(Beginning of Information given)

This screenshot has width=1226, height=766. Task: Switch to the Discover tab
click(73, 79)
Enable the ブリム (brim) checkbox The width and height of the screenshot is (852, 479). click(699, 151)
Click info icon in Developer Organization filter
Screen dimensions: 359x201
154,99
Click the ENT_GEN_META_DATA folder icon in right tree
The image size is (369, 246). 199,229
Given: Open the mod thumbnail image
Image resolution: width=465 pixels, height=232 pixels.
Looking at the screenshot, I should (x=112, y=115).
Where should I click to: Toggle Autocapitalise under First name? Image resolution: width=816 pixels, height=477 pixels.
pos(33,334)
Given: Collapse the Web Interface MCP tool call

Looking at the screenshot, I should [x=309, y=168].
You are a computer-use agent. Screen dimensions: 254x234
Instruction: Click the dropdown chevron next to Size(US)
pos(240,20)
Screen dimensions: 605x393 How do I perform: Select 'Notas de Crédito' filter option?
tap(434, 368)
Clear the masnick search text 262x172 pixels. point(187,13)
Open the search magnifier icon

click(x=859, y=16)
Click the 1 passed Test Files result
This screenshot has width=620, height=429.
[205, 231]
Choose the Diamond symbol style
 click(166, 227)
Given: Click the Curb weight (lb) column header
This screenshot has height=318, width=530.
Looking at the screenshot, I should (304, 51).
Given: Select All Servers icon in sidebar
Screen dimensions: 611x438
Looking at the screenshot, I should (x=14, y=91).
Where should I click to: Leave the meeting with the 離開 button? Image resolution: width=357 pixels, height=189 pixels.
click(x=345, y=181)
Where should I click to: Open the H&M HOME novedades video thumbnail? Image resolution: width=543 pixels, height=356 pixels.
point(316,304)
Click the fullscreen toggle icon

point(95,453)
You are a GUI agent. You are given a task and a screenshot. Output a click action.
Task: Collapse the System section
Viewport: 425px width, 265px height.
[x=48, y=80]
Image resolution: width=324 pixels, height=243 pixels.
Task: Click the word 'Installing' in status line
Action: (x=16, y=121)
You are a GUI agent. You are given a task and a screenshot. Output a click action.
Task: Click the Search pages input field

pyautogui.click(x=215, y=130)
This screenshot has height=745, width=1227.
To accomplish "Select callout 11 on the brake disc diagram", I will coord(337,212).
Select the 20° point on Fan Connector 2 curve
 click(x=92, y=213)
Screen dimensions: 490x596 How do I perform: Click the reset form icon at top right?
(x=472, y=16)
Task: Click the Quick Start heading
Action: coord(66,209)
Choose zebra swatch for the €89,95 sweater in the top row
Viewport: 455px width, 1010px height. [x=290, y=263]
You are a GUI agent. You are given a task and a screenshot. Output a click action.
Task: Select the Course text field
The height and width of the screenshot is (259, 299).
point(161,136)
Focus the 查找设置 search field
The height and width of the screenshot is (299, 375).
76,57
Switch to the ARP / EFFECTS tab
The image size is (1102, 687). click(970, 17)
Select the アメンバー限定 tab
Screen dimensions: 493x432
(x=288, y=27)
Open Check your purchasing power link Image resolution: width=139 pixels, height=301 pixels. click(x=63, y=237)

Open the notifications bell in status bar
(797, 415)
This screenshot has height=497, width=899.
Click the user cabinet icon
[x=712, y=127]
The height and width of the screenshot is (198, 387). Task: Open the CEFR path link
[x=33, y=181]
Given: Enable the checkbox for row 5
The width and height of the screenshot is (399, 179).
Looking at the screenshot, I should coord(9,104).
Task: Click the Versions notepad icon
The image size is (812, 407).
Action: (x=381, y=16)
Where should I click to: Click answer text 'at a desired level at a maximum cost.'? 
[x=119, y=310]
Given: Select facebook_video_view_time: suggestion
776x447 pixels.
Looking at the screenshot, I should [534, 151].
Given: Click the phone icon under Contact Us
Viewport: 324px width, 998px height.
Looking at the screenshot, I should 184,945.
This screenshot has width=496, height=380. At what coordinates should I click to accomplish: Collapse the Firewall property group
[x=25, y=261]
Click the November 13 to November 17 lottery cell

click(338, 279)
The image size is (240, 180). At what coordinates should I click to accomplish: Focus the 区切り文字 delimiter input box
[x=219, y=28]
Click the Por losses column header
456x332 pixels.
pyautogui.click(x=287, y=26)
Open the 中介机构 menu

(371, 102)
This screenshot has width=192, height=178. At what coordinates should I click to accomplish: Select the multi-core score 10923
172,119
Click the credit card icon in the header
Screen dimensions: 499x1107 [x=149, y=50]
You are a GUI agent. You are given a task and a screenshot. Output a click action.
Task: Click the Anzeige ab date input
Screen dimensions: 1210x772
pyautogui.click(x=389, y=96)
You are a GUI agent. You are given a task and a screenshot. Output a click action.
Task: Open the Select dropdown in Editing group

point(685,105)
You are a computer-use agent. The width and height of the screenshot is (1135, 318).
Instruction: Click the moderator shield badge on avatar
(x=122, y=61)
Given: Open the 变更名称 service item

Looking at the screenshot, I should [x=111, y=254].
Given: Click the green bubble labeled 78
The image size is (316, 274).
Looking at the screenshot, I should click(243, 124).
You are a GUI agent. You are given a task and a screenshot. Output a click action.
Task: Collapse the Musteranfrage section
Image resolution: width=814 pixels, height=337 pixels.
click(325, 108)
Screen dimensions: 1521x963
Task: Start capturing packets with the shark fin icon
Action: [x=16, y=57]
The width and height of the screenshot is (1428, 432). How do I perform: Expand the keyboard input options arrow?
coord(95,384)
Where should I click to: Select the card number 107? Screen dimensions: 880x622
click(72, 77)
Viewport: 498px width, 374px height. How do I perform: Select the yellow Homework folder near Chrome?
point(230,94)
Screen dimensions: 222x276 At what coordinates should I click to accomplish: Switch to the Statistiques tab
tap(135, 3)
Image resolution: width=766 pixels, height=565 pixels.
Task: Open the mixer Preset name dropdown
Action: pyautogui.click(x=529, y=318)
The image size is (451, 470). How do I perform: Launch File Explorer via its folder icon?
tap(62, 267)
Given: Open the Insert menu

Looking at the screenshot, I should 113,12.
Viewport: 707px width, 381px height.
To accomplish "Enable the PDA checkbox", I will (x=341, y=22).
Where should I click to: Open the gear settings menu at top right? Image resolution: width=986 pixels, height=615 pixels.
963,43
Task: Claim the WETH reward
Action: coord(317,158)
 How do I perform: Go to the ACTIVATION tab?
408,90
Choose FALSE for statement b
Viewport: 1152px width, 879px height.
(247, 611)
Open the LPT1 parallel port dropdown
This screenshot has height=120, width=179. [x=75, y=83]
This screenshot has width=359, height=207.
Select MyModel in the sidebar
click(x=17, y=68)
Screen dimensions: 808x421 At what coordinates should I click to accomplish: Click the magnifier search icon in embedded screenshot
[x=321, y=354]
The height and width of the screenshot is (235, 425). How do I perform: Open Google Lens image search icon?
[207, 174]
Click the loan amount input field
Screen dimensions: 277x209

(End of Information given)

= Try it =
A complete, exact copy of the entries is required.

= Answer to this exercise =
This screenshot has width=1226, height=766. Task: Switch to the Discover tab
click(73, 79)
Enable the ブリム (brim) checkbox The width and height of the screenshot is (852, 479). click(699, 151)
Click info icon in Developer Organization filter
Screen dimensions: 359x201
154,99
Click the ENT_GEN_META_DATA folder icon in right tree
The image size is (369, 246). 199,229
Given: Open the mod thumbnail image
Image resolution: width=465 pixels, height=232 pixels.
Looking at the screenshot, I should (x=112, y=115).
Where should I click to: Toggle Autocapitalise under First name? Image resolution: width=816 pixels, height=477 pixels.
pos(33,334)
Given: Collapse the Web Interface MCP tool call

Looking at the screenshot, I should [x=309, y=168].
You are a computer-use agent. Screen dimensions: 254x234
Instruction: Click the dropdown chevron next to Size(US)
pos(240,20)
Screen dimensions: 605x393 How do I perform: Select 'Notas de Crédito' filter option?
tap(434, 368)
Clear the masnick search text 262x172 pixels. point(187,13)
Open the search magnifier icon

click(x=859, y=16)
Click the 1 passed Test Files result
This screenshot has width=620, height=429.
[205, 231]
Choose the Diamond symbol style
 click(166, 227)
Given: Click the Curb weight (lb) column header
This screenshot has height=318, width=530.
Looking at the screenshot, I should (304, 51).
Given: Select All Servers icon in sidebar
Screen dimensions: 611x438
Looking at the screenshot, I should (x=14, y=91).
Where should I click to: Leave the meeting with the 離開 button? Image resolution: width=357 pixels, height=189 pixels.
click(x=345, y=181)
Where should I click to: Open the H&M HOME novedades video thumbnail? Image resolution: width=543 pixels, height=356 pixels.
point(316,304)
Click the fullscreen toggle icon

point(95,453)
You are a GUI agent. You are given a task and a screenshot. Output a click action.
Task: Collapse the System section
Viewport: 425px width, 265px height.
[x=48, y=80]
Image resolution: width=324 pixels, height=243 pixels.
Task: Click the word 'Installing' in status line
Action: (x=16, y=121)
You are a GUI agent. You are given a task and a screenshot. Output a click action.
Task: Click the Search pages input field

pyautogui.click(x=215, y=130)
This screenshot has height=745, width=1227.
To accomplish "Select callout 11 on the brake disc diagram", I will coord(337,212).
Select the 20° point on Fan Connector 2 curve
 click(x=92, y=213)
Screen dimensions: 490x596 How do I perform: Click the reset form icon at top right?
(x=472, y=16)
Task: Click the Quick Start heading
Action: coord(66,209)
Choose zebra swatch for the €89,95 sweater in the top row
Viewport: 455px width, 1010px height. [x=290, y=263]
You are a GUI agent. You are given a task and a screenshot. Output a click action.
Task: Select the Course text field
The height and width of the screenshot is (259, 299).
point(161,136)
Focus the 查找设置 search field
The height and width of the screenshot is (299, 375).
76,57
Switch to the ARP / EFFECTS tab
The image size is (1102, 687). click(970, 17)
Select the アメンバー限定 tab
Screen dimensions: 493x432
(x=288, y=27)
Open Check your purchasing power link Image resolution: width=139 pixels, height=301 pixels. click(x=63, y=237)

Open the notifications bell in status bar
(797, 415)
This screenshot has height=497, width=899.
Click the user cabinet icon
[x=712, y=127]
The height and width of the screenshot is (198, 387). Task: Open the CEFR path link
[x=33, y=181]
Given: Enable the checkbox for row 5
The width and height of the screenshot is (399, 179).
Looking at the screenshot, I should coord(9,104).
Task: Click the Versions notepad icon
The image size is (812, 407).
Action: (x=381, y=16)
Where should I click to: Click answer text 'at a desired level at a maximum cost.'? 
[x=119, y=310]
Given: Select facebook_video_view_time: suggestion
776x447 pixels.
Looking at the screenshot, I should [534, 151].
Given: Click the phone icon under Contact Us
Viewport: 324px width, 998px height.
Looking at the screenshot, I should 184,945.
This screenshot has width=496, height=380. At what coordinates should I click to accomplish: Collapse the Firewall property group
[x=25, y=261]
Click the November 13 to November 17 lottery cell

click(338, 279)
The image size is (240, 180). At what coordinates should I click to accomplish: Focus the 区切り文字 delimiter input box
[x=219, y=28]
Click the Por losses column header
456x332 pixels.
pyautogui.click(x=287, y=26)
Open the 中介机构 menu

(371, 102)
This screenshot has width=192, height=178. At what coordinates should I click to accomplish: Select the multi-core score 10923
172,119
Click the credit card icon in the header
Screen dimensions: 499x1107 [x=149, y=50]
You are a GUI agent. You are given a task and a screenshot. Output a click action.
Task: Click the Anzeige ab date input
Screen dimensions: 1210x772
pyautogui.click(x=389, y=96)
You are a GUI agent. You are given a task and a screenshot. Output a click action.
Task: Open the Select dropdown in Editing group

point(685,105)
You are a computer-use agent. The width and height of the screenshot is (1135, 318).
Instruction: Click the moderator shield badge on avatar
(x=122, y=61)
Given: Open the 变更名称 service item

Looking at the screenshot, I should [x=111, y=254].
Given: Click the green bubble labeled 78
The image size is (316, 274).
Looking at the screenshot, I should click(243, 124).
You are a GUI agent. You are given a task and a screenshot. Output a click action.
Task: Collapse the Musteranfrage section
Image resolution: width=814 pixels, height=337 pixels.
click(325, 108)
Screen dimensions: 1521x963
Task: Start capturing packets with the shark fin icon
Action: [x=16, y=57]
The width and height of the screenshot is (1428, 432). How do I perform: Expand the keyboard input options arrow?
coord(95,384)
Where should I click to: Select the card number 107? Screen dimensions: 880x622
click(72, 77)
Viewport: 498px width, 374px height. How do I perform: Select the yellow Homework folder near Chrome?
point(230,94)
Screen dimensions: 222x276 At what coordinates should I click to accomplish: Switch to the Statistiques tab
tap(135, 3)
Image resolution: width=766 pixels, height=565 pixels.
Task: Open the mixer Preset name dropdown
Action: pyautogui.click(x=529, y=318)
The image size is (451, 470). How do I perform: Launch File Explorer via its folder icon?
tap(62, 267)
Given: Open the Insert menu

Looking at the screenshot, I should 113,12.
Viewport: 707px width, 381px height.
To accomplish "Enable the PDA checkbox", I will (x=341, y=22).
Where should I click to: Open the gear settings menu at top right? Image resolution: width=986 pixels, height=615 pixels.
963,43
Task: Claim the WETH reward
Action: coord(317,158)
 How do I perform: Go to the ACTIVATION tab?
408,90
Choose FALSE for statement b
Viewport: 1152px width, 879px height.
(247, 611)
Open the LPT1 parallel port dropdown
This screenshot has height=120, width=179. [x=75, y=83]
This screenshot has width=359, height=207.
Select MyModel in the sidebar
click(x=17, y=68)
Screen dimensions: 808x421 At what coordinates should I click to accomplish: Click the magnifier search icon in embedded screenshot
[x=321, y=354]
The height and width of the screenshot is (235, 425). How do I perform: Open Google Lens image search icon?
[207, 174]
Click the loan amount input field
Screen dimensions: 277x209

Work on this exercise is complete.